▸ **How to complete this task**: Copy, from the material below, each line that contains the word "will".

▸ **Data**:
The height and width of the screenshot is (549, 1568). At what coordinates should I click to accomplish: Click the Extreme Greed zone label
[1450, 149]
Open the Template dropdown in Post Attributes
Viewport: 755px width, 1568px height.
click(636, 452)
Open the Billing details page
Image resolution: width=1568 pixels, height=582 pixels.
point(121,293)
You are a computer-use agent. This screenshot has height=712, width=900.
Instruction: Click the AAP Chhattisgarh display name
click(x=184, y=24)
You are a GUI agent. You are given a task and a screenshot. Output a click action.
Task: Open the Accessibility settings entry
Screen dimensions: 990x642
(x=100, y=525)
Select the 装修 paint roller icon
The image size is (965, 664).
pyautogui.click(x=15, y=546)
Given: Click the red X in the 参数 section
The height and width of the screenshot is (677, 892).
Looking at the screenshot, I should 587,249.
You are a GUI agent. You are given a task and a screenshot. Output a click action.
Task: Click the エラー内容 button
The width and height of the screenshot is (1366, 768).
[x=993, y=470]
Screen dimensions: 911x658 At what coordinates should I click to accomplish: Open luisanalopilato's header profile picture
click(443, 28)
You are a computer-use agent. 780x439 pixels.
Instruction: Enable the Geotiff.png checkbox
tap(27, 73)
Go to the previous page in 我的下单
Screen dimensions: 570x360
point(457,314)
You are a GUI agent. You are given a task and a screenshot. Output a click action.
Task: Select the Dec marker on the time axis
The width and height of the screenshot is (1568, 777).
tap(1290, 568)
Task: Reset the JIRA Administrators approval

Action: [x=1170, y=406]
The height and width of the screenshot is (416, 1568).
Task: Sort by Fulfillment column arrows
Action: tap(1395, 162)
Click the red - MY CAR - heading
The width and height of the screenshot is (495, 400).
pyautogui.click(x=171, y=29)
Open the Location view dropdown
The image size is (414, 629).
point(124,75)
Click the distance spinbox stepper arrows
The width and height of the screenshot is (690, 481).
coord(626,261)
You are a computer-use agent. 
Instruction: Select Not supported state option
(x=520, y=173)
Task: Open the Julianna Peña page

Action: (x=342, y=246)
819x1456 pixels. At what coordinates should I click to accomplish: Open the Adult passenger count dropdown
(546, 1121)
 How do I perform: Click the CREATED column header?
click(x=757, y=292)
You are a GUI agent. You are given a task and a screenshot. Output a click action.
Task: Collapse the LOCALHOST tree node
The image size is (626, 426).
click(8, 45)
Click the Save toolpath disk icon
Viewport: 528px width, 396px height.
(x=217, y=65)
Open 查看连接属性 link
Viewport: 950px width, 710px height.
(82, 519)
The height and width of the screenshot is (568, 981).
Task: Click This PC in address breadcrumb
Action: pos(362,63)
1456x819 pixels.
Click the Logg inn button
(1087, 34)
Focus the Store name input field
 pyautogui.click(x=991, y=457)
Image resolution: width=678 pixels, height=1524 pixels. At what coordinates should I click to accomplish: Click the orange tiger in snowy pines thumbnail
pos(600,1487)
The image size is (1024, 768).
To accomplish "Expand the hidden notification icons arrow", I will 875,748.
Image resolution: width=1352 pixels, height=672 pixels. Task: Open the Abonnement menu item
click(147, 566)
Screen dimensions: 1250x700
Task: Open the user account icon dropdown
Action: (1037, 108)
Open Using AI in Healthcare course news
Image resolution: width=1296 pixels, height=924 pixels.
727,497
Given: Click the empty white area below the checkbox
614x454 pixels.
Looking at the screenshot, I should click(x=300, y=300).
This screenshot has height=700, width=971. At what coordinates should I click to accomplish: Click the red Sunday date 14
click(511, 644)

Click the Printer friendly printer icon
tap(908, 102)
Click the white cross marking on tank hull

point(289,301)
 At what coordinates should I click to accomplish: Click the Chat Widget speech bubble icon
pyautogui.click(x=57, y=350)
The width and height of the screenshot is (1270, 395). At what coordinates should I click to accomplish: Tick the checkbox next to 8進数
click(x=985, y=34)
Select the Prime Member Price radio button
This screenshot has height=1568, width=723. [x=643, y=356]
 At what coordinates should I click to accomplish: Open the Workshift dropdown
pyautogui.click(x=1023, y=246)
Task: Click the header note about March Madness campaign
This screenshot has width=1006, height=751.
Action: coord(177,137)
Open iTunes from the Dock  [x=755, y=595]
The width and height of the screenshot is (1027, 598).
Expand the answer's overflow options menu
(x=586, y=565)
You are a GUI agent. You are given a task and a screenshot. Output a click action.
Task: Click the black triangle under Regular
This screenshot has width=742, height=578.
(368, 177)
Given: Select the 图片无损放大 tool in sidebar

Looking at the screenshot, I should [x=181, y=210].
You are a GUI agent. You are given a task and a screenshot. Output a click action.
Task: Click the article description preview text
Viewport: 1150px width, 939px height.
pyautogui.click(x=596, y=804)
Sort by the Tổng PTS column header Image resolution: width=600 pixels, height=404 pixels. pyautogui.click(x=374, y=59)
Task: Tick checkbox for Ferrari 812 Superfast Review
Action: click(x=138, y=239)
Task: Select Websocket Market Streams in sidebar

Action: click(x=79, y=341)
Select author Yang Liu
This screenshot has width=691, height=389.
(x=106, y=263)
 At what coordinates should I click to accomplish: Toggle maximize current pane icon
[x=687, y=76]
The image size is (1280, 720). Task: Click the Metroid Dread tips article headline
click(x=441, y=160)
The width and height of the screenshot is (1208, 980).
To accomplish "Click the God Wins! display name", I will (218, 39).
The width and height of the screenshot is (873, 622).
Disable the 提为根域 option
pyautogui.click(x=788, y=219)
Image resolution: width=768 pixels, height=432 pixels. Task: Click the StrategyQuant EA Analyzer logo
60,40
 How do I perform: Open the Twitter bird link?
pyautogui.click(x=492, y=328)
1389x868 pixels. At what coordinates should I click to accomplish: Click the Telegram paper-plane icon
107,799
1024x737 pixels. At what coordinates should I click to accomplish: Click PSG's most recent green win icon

▸ **Task response**:
To accomplish "Expand the hidden notification icons arrow", I will 875,748.
To accomplish "Click the God Wins! display name", I will (218, 39).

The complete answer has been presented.